The British government, after negotiations and consultations with the Scottish government and Parliament, agreed to hold a popular referendum on the sovereignty of Scotland, although no U.K. constitutional law provides for such a right of a member country of the U.K.
In September 2014, 55.3 percent of Scottish voters rejected the option of secession. That verdict didn’t end the controversy entirely—after the Brexit vote in June 2016, the Scottish National Party announced it would push for a new referendum on independence—but the healthy debate settled the question for a time, and left participants on both sides satisfied with the vote. (You may wonder about Brexit, but I don’t consider it here because it belongs in a different category, since it is about an entire country leaving a union based on politics and trade.)
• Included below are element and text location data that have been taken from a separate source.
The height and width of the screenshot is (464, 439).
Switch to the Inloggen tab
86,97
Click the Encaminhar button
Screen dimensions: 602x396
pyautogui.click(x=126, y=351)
The first step to a democratic vote is establishing a procedure for it. Creating processes that have time to be established, and providing time for consideration, can reduce the risks of such votes. Take the recent November 4, 2018 vote in New Caledonia on self-determination. New Caledonia, in Oceania, is one of the autonomous overseas territories of France. The vote was conducted under a 1998 accord, called Nouméa, that gave New Caledonia the right to decide freely whether to keep being a part of France as an autonomous entity or become an independent country. So, when the vote was conducted 20 years later, there were no questions about its legitimacy. Other French overseas territories also had used the means of referendums to determine their political status. This fall, New Caledonians voted against independence in a peaceful, legitimate vote.
But without procedure, you may have conflict, even in a democratic society.
Some countries bar such votes, causing themselves considerable trouble. The Spanish Constitution, for example, does not allow its autonomous communities to hold referendums on secession; unlike in the U.K., the constitution stresses the indivisibility of the state and considers democratic efforts for self-determination of smaller nations inside Spain as attacks on the legal constitutional order or even as acts of rebellion. For this reason, the nation’s Supreme Court banned the Basque Country in 2008 from holding a referendum on declaring a different political status; and, as a result, conflict on that subject remains.
And in 2017, after the referendum on independence of Catalonia, the president and the government of Catalonia were persecuted under penal law for having organized such a referendum. While a slight majority of Catalan voters voted yes to independence, and the independence movement was peaceful and democratic, there was no mutually agreed process. And so the result was declared illegal and invalid by Madrid. Protests followed, and the conflict became more serious. Sooner or later a new referendum will need to be held that is fair and correct under constitutional and international law—as the Catalans have this fundamental right and deserve this democratic opportunity. The 2014 referendum in Scotland may serve as a shining example.
Ultimately, studying how states acquire self-determination has led me to a simple, but slightly paradoxical conclusion: The best path to splitting up your country begins with coming together to agree on the rules of a referendum.
That’s because the kind of procedure established for self-determination sets the course for future relationships—both between the independence-seeking territory and the state it seeks to leave, and between those two entities and the rest of the world.